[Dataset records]
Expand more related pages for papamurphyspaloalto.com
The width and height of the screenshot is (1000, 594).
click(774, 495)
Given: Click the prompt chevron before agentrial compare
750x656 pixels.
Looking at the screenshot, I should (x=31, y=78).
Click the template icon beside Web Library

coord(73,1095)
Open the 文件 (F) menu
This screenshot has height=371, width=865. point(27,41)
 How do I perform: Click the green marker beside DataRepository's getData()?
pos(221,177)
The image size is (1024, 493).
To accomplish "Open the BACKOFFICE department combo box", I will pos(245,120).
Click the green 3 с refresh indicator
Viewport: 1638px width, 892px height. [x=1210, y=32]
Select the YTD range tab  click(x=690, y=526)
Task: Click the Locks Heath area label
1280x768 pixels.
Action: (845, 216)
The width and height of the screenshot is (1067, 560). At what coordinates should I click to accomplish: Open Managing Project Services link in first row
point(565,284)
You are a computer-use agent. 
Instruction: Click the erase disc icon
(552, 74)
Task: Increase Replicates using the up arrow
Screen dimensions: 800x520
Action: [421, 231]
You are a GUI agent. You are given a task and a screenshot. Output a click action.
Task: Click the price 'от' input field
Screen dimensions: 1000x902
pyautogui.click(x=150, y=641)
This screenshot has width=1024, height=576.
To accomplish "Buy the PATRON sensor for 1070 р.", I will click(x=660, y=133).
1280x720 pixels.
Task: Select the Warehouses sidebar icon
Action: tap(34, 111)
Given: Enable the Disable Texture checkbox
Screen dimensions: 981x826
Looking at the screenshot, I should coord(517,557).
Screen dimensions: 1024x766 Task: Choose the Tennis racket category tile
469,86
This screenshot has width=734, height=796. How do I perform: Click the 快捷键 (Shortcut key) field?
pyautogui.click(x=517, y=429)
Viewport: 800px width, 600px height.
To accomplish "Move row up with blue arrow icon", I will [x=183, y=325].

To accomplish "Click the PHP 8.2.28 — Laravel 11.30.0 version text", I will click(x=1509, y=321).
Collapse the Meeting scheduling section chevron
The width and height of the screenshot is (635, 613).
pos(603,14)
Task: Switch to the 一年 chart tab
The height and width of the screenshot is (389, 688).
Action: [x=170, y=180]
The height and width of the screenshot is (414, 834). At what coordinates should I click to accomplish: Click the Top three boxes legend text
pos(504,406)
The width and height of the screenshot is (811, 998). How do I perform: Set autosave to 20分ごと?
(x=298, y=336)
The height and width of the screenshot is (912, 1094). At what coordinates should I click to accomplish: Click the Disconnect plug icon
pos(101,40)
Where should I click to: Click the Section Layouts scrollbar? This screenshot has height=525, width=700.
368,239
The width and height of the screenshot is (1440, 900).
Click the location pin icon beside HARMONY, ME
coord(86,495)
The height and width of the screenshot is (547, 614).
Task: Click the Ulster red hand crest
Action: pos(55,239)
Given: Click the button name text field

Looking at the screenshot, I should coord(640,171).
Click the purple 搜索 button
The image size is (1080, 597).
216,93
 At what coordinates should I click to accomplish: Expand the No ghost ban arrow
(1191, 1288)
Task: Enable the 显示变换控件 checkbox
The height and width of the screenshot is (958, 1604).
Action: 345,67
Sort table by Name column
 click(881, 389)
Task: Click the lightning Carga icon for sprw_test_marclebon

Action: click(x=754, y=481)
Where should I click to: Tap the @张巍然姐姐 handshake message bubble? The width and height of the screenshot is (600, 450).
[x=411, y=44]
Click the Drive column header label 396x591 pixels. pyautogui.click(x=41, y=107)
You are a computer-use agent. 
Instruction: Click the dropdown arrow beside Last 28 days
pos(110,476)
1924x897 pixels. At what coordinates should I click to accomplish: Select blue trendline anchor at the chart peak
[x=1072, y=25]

Work to complete = Reproduce all of the material above verbatim, keeping every line unchanged.

Task result =
Expand more related pages for papamurphyspaloalto.com
The width and height of the screenshot is (1000, 594).
click(774, 495)
Given: Click the prompt chevron before agentrial compare
750x656 pixels.
Looking at the screenshot, I should (x=31, y=78).
Click the template icon beside Web Library

coord(73,1095)
Open the 文件 (F) menu
This screenshot has height=371, width=865. point(27,41)
 How do I perform: Click the green marker beside DataRepository's getData()?
pos(221,177)
The image size is (1024, 493).
To accomplish "Open the BACKOFFICE department combo box", I will pos(245,120).
Click the green 3 с refresh indicator
Viewport: 1638px width, 892px height. [x=1210, y=32]
Select the YTD range tab  click(x=690, y=526)
Task: Click the Locks Heath area label
1280x768 pixels.
Action: (845, 216)
The width and height of the screenshot is (1067, 560). At what coordinates should I click to accomplish: Open Managing Project Services link in first row
point(565,284)
You are a computer-use agent. 
Instruction: Click the erase disc icon
(552, 74)
Task: Increase Replicates using the up arrow
Screen dimensions: 800x520
Action: [421, 231]
You are a GUI agent. You are given a task and a screenshot. Output a click action.
Task: Click the price 'от' input field
Screen dimensions: 1000x902
pyautogui.click(x=150, y=641)
This screenshot has width=1024, height=576.
To accomplish "Buy the PATRON sensor for 1070 р.", I will click(x=660, y=133).
1280x720 pixels.
Task: Select the Warehouses sidebar icon
Action: tap(34, 111)
Given: Enable the Disable Texture checkbox
Screen dimensions: 981x826
Looking at the screenshot, I should coord(517,557).
Screen dimensions: 1024x766 Task: Choose the Tennis racket category tile
469,86
This screenshot has width=734, height=796. How do I perform: Click the 快捷键 (Shortcut key) field?
pyautogui.click(x=517, y=429)
Viewport: 800px width, 600px height.
To accomplish "Move row up with blue arrow icon", I will [x=183, y=325].

To accomplish "Click the PHP 8.2.28 — Laravel 11.30.0 version text", I will click(x=1509, y=321).
Collapse the Meeting scheduling section chevron
The width and height of the screenshot is (635, 613).
pos(603,14)
Task: Switch to the 一年 chart tab
The height and width of the screenshot is (389, 688).
Action: [x=170, y=180]
The height and width of the screenshot is (414, 834). At what coordinates should I click to accomplish: Click the Top three boxes legend text
pos(504,406)
The width and height of the screenshot is (811, 998). How do I perform: Set autosave to 20分ごと?
(x=298, y=336)
The height and width of the screenshot is (912, 1094). At what coordinates should I click to accomplish: Click the Disconnect plug icon
pos(101,40)
Where should I click to: Click the Section Layouts scrollbar? This screenshot has height=525, width=700.
368,239
The width and height of the screenshot is (1440, 900).
Click the location pin icon beside HARMONY, ME
coord(86,495)
The height and width of the screenshot is (547, 614).
Task: Click the Ulster red hand crest
Action: pos(55,239)
Given: Click the button name text field

Looking at the screenshot, I should coord(640,171).
Click the purple 搜索 button
The image size is (1080, 597).
216,93
 At what coordinates should I click to accomplish: Expand the No ghost ban arrow
(1191, 1288)
Task: Enable the 显示变换控件 checkbox
The height and width of the screenshot is (958, 1604).
Action: 345,67
Sort table by Name column
 click(881, 389)
Task: Click the lightning Carga icon for sprw_test_marclebon

Action: click(x=754, y=481)
Where should I click to: Tap the @张巍然姐姐 handshake message bubble? The width and height of the screenshot is (600, 450).
[x=411, y=44]
Click the Drive column header label 396x591 pixels. pyautogui.click(x=41, y=107)
You are a computer-use agent. 
Instruction: Click the dropdown arrow beside Last 28 days
pos(110,476)
1924x897 pixels. At what coordinates should I click to accomplish: Select blue trendline anchor at the chart peak
[x=1072, y=25]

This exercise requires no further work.